YORK COUNTY, Pa. — Thousands of people across south-central Pennsylvania are still without power after Monday’s storm. Some of them are using home generators for the first time ever, just to keep the lights on.
However, generators carry risks if not used properly.
Christoper Boyer, the fire chief for Rose Fire Company No. 1 in York County said, “People don’t realize or understand that they need to keep the generator away from their house, not inside a garage or inside the residence.”
Using a generator close to home runs the risk of a carbon monoxide leak, mainly because most generators are gas or diesel-powered.
“We had an incidence last night around three o’clock where a CO leak happened into a house generator, fumes ended up getting into the house and causing a CO issue,” Boyer said.
Other risk factors include having debris around a generator, such as tree limbs or dead grass. These materials are flammable and can catch fire if a generator overheats.
Another risk factor is refueling the generator while it’s powered on, as the fuel can overheat and potentially splash back on the person and cause burns.
Boyer also recommends not to overuse a generator. “After a certain amount of hours, give it a cool-down period,” he said.

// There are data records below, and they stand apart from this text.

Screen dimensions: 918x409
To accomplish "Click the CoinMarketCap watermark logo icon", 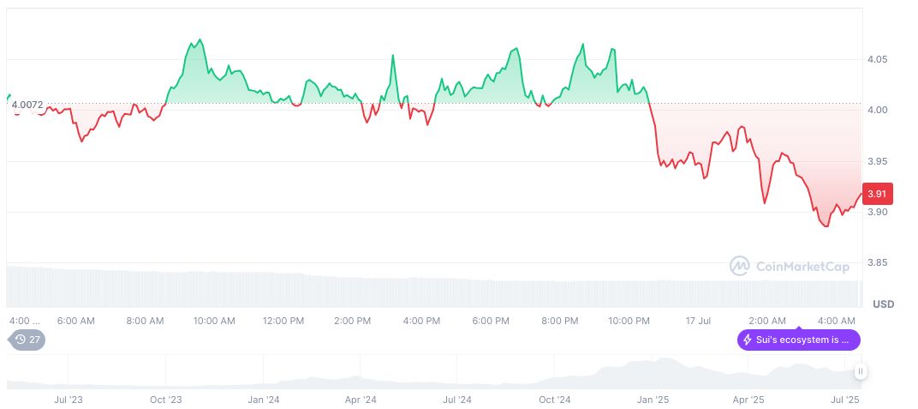I will [740, 267].
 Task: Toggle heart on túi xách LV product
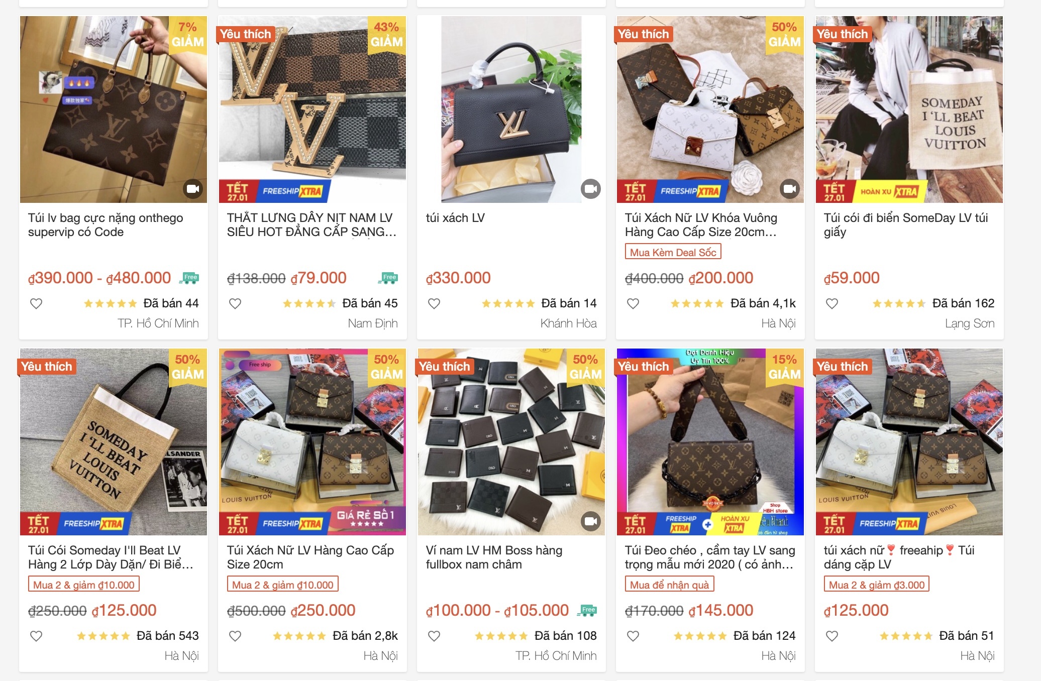coord(434,303)
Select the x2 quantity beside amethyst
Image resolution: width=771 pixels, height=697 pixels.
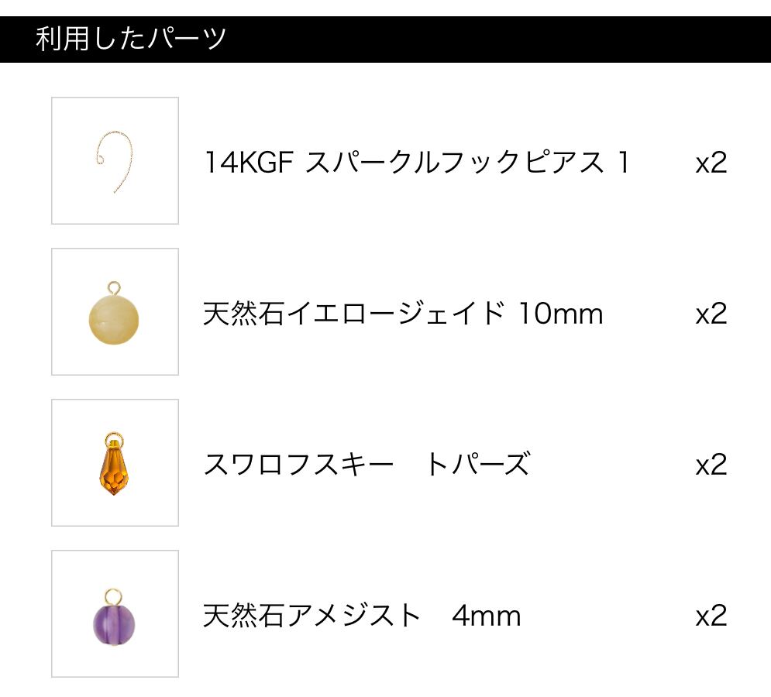tap(711, 616)
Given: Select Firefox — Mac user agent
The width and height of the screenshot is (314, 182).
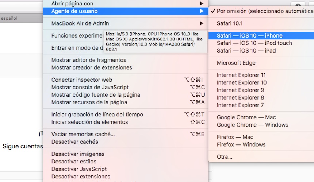Looking at the screenshot, I should click(x=235, y=137).
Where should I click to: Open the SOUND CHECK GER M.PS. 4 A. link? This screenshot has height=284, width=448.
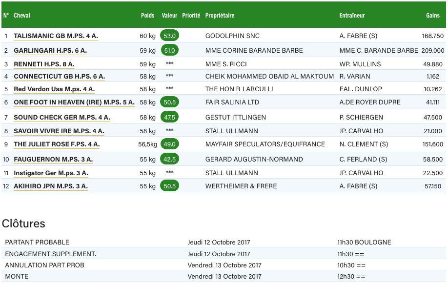point(62,118)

Generators can also impact people financially. Residents across York County are visiting their local gas stations to fill jugs of gas for their generators, some spending almost 50 dollars. FOX43 spoke to some residents who say this is the first time they’ve had to turn on their generator.
“We personally have not used a generator before,” says Mia Eberly, a Glen Rock resident.
Likewise, Carla Schneider and her husband Bob didn’t plan to use their generator so early in the year.
“We didn’t think we’d have to use it until the winter and here we are in the summer, you know it’s very unexpected,” Schneider said.
Boyer said that residents typically use generators sparingly throughout the home.
“Commonly, people are just trying to keep their refrigerators, freezers, and fans going to keep their houses cool.”
Power is expected to be restored late Thursday. In the meantime, Boyer recommends people use their generators until then and encourages residents to access generator safety tips produced by the Federal Emergency Management Agency.
“If you have it, use it, but use it safely and correctly,” Boyer said.